On its face, the statute contains no default provision and nowhere provides that a surety waives its right to raise substantive defenses or is subject to automatic forfeiture if it fails to satisfy the ninety day response requirement. Indeed, § 49–42(a) does not expressly impose any penalty in the event of a surety's noncompliance.

Nevertheless, the plaintiff maintains that the legislature's repeated use of the term “shall” indicates that the duty of the surety to timely pay or deny a claim is mandatory in nature, and hence that failure to do so necessarily renders a subsequent denial null and void. The defendant, by contrast, asserts that the relevant statutory language is merely directory,8 and therefore that failure to deny a claim within ninety days does not automatically result in waiver or forfeiture. The defendant further contends that it would be inappropriate for the courts to read into the act a penalty provision that the legislature declined to impose expressly. See Ghent v. Planning Commission, 219 Conn. 511, 515, 594 A.2d 5 (1991) (court may not “read into clearly expressed legislation provisions which do not find expression in its words” [internal quotation marks omitted] ). We agree with the defendant's construction of the statute.

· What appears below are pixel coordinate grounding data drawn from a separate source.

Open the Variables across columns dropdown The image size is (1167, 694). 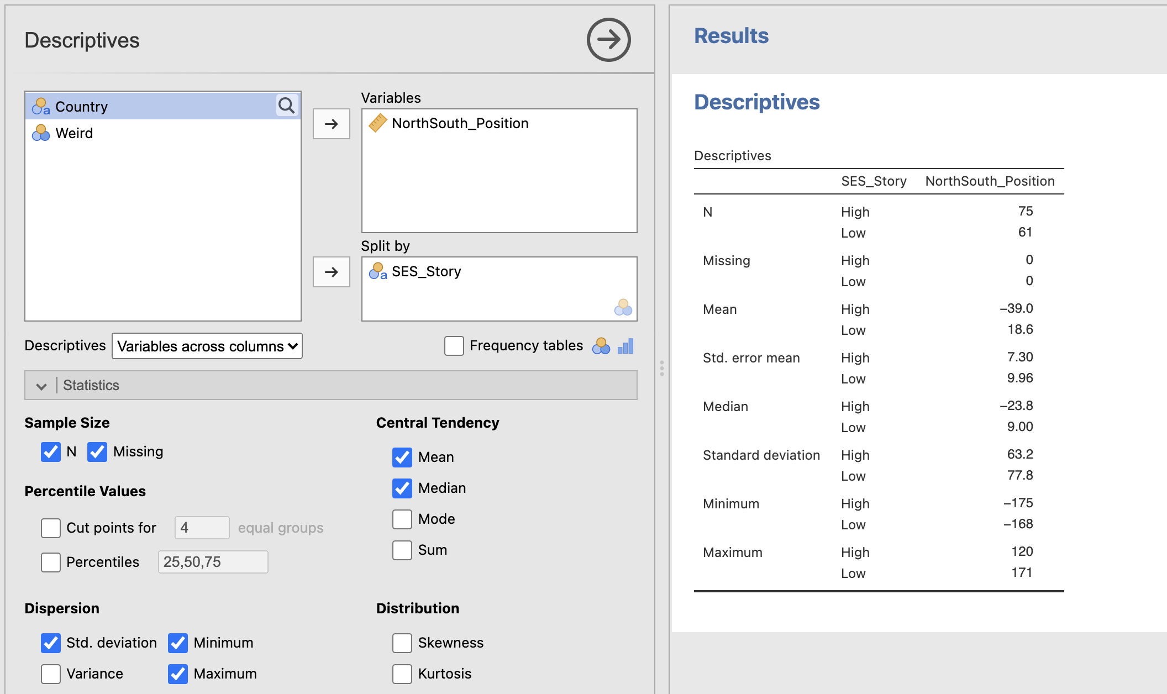pos(207,346)
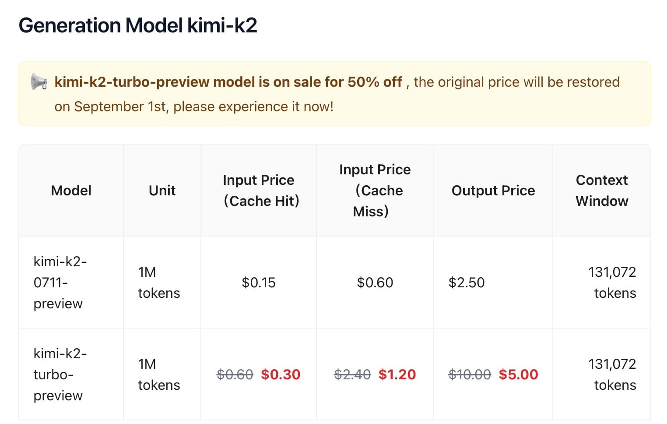The image size is (667, 424).
Task: Click the red $5.00 sale output price
Action: 519,375
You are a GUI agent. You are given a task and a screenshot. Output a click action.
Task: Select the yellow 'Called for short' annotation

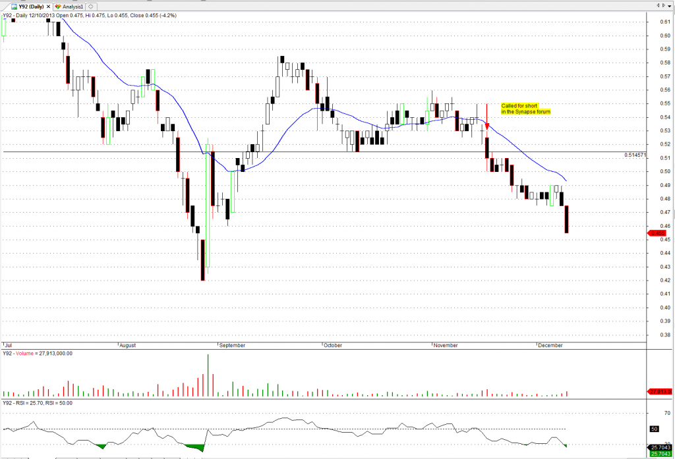point(525,109)
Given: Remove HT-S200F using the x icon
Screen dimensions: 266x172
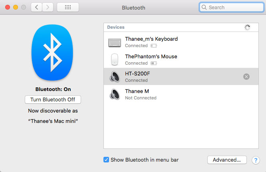Looking at the screenshot, I should tap(246, 77).
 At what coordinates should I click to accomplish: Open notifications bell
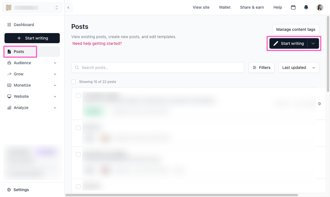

Although we generally will not look for interpretative guidance beyond the language of the statute when the words of that statute are plain and unambiguous ... our past decisions have indicated that the use of the word shall, though significant, does not invariably create a mandatory duty.”9 (Internal quotation marks omitted.) State v. Trahan, 45 Conn.App. 722, 730, 697 A.2d 1153, cert. denied, 243 Conn. 924, 701 A.2d 660 (1997). Indeed, we frequently have found statutory duties to be directory, notwithstanding the legislature's use of facially obligatory language such as “shall” or “must.” See,...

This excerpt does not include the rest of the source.